[Some records]
▬▬▬

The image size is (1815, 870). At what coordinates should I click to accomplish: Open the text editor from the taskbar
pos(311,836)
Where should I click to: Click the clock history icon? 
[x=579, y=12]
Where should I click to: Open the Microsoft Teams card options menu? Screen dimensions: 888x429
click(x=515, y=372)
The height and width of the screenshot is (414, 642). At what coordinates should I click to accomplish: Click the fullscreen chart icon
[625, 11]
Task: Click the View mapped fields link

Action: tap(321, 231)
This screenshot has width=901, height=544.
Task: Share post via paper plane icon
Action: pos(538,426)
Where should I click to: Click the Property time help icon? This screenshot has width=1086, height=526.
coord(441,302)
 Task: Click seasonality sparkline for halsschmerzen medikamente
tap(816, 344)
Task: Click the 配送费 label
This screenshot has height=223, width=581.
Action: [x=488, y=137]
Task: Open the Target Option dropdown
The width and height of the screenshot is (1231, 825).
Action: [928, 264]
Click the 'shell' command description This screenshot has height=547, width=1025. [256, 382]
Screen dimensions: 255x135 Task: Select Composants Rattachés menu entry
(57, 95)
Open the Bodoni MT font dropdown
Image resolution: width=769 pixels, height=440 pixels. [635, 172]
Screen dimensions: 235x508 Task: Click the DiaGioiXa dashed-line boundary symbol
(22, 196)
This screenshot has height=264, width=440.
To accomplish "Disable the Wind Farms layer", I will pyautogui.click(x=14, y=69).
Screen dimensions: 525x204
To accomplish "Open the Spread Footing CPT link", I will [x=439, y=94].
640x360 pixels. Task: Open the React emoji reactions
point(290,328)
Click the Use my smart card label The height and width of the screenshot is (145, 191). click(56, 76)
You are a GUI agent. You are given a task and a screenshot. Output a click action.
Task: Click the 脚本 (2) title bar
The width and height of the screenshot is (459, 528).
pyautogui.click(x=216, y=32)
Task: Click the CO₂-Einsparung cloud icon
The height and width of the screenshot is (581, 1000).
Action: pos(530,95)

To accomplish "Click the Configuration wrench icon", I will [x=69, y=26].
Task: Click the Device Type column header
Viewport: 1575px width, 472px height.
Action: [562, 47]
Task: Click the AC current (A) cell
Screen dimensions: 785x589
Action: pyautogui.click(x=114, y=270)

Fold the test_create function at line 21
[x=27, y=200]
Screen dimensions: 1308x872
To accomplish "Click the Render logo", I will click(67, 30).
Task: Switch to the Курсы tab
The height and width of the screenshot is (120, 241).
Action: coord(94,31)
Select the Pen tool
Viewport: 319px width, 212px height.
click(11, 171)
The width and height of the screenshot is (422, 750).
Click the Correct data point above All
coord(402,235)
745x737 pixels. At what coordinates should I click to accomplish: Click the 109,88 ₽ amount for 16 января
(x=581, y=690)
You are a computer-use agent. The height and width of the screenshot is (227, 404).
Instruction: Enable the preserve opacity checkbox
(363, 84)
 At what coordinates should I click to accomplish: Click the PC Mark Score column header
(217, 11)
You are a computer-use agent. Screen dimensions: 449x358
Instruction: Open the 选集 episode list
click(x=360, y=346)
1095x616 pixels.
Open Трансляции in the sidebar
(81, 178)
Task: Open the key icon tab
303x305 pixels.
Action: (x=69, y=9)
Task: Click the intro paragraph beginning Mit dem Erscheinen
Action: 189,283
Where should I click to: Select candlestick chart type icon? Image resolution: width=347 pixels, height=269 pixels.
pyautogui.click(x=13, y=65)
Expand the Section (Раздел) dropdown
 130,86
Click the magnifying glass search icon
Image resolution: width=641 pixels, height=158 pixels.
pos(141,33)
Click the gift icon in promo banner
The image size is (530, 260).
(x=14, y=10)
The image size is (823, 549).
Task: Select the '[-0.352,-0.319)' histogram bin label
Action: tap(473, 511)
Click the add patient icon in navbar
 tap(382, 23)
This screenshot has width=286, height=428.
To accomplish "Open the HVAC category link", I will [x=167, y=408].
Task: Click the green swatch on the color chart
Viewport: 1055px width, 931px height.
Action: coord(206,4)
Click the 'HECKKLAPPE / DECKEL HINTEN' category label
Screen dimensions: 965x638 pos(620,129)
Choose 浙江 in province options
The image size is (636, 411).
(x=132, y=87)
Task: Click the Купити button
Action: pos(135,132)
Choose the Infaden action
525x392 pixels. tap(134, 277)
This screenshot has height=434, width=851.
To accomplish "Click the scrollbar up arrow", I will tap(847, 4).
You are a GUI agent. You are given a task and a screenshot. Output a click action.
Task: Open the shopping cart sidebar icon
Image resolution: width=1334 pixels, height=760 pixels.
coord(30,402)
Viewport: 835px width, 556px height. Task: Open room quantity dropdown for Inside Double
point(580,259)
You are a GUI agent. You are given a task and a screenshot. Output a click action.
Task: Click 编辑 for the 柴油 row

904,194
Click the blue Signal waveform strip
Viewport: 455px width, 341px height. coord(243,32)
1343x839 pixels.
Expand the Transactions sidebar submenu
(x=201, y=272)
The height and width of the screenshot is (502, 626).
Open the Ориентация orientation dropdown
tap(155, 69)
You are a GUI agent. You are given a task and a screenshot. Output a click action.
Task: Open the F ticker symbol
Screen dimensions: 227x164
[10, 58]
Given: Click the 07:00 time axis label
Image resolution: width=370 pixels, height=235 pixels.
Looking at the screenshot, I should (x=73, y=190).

▬▬▬

## [WHAT THE EXERCISE ASKS]
Rewrite all the entries above, replacing "GUI agent" with "UI agent" and keeping everything else the same.

## [CORRECT RESULT]
The image size is (1815, 870). At what coordinates should I click to accomplish: Open the text editor from the taskbar
pos(311,836)
Where should I click to: Click the clock history icon? 
[x=579, y=12]
Where should I click to: Open the Microsoft Teams card options menu? Screen dimensions: 888x429
click(x=515, y=372)
The height and width of the screenshot is (414, 642). At what coordinates should I click to accomplish: Click the fullscreen chart icon
[625, 11]
Task: Click the View mapped fields link

Action: tap(321, 231)
This screenshot has width=901, height=544.
Task: Share post via paper plane icon
Action: pos(538,426)
Where should I click to: Click the Property time help icon? This screenshot has width=1086, height=526.
coord(441,302)
 Task: Click seasonality sparkline for halsschmerzen medikamente
tap(816, 344)
Task: Click the 配送费 label
This screenshot has height=223, width=581.
Action: [x=488, y=137]
Task: Open the Target Option dropdown
The width and height of the screenshot is (1231, 825).
Action: [928, 264]
Click the 'shell' command description This screenshot has height=547, width=1025. [256, 382]
Screen dimensions: 255x135 Task: Select Composants Rattachés menu entry
(57, 95)
Open the Bodoni MT font dropdown
Image resolution: width=769 pixels, height=440 pixels. [635, 172]
Screen dimensions: 235x508 Task: Click the DiaGioiXa dashed-line boundary symbol
(22, 196)
This screenshot has height=264, width=440.
To accomplish "Disable the Wind Farms layer", I will pyautogui.click(x=14, y=69).
Screen dimensions: 525x204
To accomplish "Open the Spread Footing CPT link", I will [x=439, y=94].
640x360 pixels. Task: Open the React emoji reactions
point(290,328)
Click the Use my smart card label The height and width of the screenshot is (145, 191). click(56, 76)
You are a UI agent. You are given a task and a screenshot. Output a click action.
Task: Click the 脚本 (2) title bar
The width and height of the screenshot is (459, 528).
pyautogui.click(x=216, y=32)
Task: Click the CO₂-Einsparung cloud icon
The height and width of the screenshot is (581, 1000).
Action: pos(530,95)

To accomplish "Click the Configuration wrench icon", I will [x=69, y=26].
Task: Click the Device Type column header
Viewport: 1575px width, 472px height.
Action: [562, 47]
Task: Click the AC current (A) cell
Screen dimensions: 785x589
Action: pyautogui.click(x=114, y=270)

Fold the test_create function at line 21
[x=27, y=200]
Screen dimensions: 1308x872
To accomplish "Click the Render logo", I will click(67, 30).
Task: Switch to the Курсы tab
The height and width of the screenshot is (120, 241).
Action: coord(94,31)
Select the Pen tool
Viewport: 319px width, 212px height.
click(11, 171)
The width and height of the screenshot is (422, 750).
Click the Correct data point above All
coord(402,235)
745x737 pixels. At what coordinates should I click to accomplish: Click the 109,88 ₽ amount for 16 января
(x=581, y=690)
You are a computer-use agent. The height and width of the screenshot is (227, 404).
Instruction: Enable the preserve opacity checkbox
(363, 84)
 At what coordinates should I click to accomplish: Click the PC Mark Score column header
(217, 11)
You are a computer-use agent. Screen dimensions: 449x358
Instruction: Open the 选集 episode list
click(x=360, y=346)
1095x616 pixels.
Open Трансляции in the sidebar
(81, 178)
Task: Open the key icon tab
303x305 pixels.
Action: (x=69, y=9)
Task: Click the intro paragraph beginning Mit dem Erscheinen
Action: 189,283
Where should I click to: Select candlestick chart type icon? Image resolution: width=347 pixels, height=269 pixels.
pyautogui.click(x=13, y=65)
Expand the Section (Раздел) dropdown
 130,86
Click the magnifying glass search icon
Image resolution: width=641 pixels, height=158 pixels.
pos(141,33)
Click the gift icon in promo banner
The image size is (530, 260).
(x=14, y=10)
The image size is (823, 549).
Task: Select the '[-0.352,-0.319)' histogram bin label
Action: tap(473, 511)
Click the add patient icon in navbar
 tap(382, 23)
This screenshot has width=286, height=428.
To accomplish "Open the HVAC category link", I will [x=167, y=408].
Task: Click the green swatch on the color chart
Viewport: 1055px width, 931px height.
Action: coord(206,4)
Click the 'HECKKLAPPE / DECKEL HINTEN' category label
Screen dimensions: 965x638 pos(620,129)
Choose 浙江 in province options
The image size is (636, 411).
(x=132, y=87)
Task: Click the Купити button
Action: pos(135,132)
Choose the Infaden action
525x392 pixels. tap(134, 277)
This screenshot has height=434, width=851.
To accomplish "Click the scrollbar up arrow", I will tap(847, 4).
You are a UI agent. You are given a task and a screenshot. Output a click action.
Task: Open the shopping cart sidebar icon
Image resolution: width=1334 pixels, height=760 pixels.
coord(30,402)
Viewport: 835px width, 556px height. Task: Open room quantity dropdown for Inside Double
point(580,259)
You are a UI agent. You are given a task and a screenshot. Output a click action.
Task: Click 编辑 for the 柴油 row

904,194
Click the blue Signal waveform strip
Viewport: 455px width, 341px height. coord(243,32)
1343x839 pixels.
Expand the Transactions sidebar submenu
(x=201, y=272)
The height and width of the screenshot is (502, 626).
Open the Ориентация orientation dropdown
tap(155, 69)
You are a UI agent. You are given a task and a screenshot. Output a click action.
Task: Open the F ticker symbol
Screen dimensions: 227x164
[10, 58]
Given: Click the 07:00 time axis label
Image resolution: width=370 pixels, height=235 pixels.
Looking at the screenshot, I should (x=73, y=190).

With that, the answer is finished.